Lowercase URL Encoding with Urllib in Python3 (Python3)
Python's urllib
module is pretty flexible, and contains a bunch of useful tools - including the ability to urlencode strings via urllib.parse.quote()
Unfortunately, it doesn't allow you to specify what case should be used in URL encoding, and defaults to upper-case. Many other libraries/languages use lower case.
This becomes problematic where you're url encoding an authentication token (or similar) - when the other side mints a token for comparison, the two will not match in a like for like comparison (and if the other end urldecodes your input, they're doing more processing on untrusted input that should be necessary - similarly passing through lower
will affect the entire token and massively increase the chance of collisions).

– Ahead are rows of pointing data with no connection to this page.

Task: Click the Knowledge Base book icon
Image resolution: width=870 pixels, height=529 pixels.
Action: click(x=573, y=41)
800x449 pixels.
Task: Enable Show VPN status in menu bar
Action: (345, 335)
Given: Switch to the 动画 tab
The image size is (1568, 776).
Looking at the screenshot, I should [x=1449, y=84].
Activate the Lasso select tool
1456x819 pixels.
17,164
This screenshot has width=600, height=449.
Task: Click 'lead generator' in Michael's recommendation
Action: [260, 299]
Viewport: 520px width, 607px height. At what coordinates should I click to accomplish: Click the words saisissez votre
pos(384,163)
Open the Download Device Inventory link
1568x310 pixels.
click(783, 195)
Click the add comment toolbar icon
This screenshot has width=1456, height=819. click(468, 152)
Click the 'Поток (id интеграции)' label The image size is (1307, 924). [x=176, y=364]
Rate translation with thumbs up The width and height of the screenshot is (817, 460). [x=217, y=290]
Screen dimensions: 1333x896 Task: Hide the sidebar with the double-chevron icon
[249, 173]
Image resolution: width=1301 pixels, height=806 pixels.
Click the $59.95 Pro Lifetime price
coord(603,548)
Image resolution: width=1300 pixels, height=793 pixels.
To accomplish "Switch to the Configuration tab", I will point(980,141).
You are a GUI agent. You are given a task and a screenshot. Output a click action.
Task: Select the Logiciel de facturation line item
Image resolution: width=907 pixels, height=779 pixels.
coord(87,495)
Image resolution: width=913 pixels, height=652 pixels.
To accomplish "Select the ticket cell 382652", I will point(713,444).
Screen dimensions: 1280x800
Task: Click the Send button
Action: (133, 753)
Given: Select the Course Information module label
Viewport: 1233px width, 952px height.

This little wrapper function allows you to do a lowercase url-encode
Details
- Language: Python3
Snippet
import re
import urllib.parse
def quote_url_lower(url,safe='/'):
s=urllib.parse.quote(url,safe)
pattern = "%[A-Z,0-9][A-Z,0-9]"
# Convert the result to a set so each entry is unique
result = set(re.findall(pattern,s))
for r in result:
s = s.replace(r,r.lower())
return s
Usage Example
print(quote_url_lower("abcdef/ghi/123+="))
abcdef/ghi/123%2b%3d
print(quote_url_lower("abcdef/ghi/123+=",safe=''))
abcdef%2fghi%2f123%2b%3d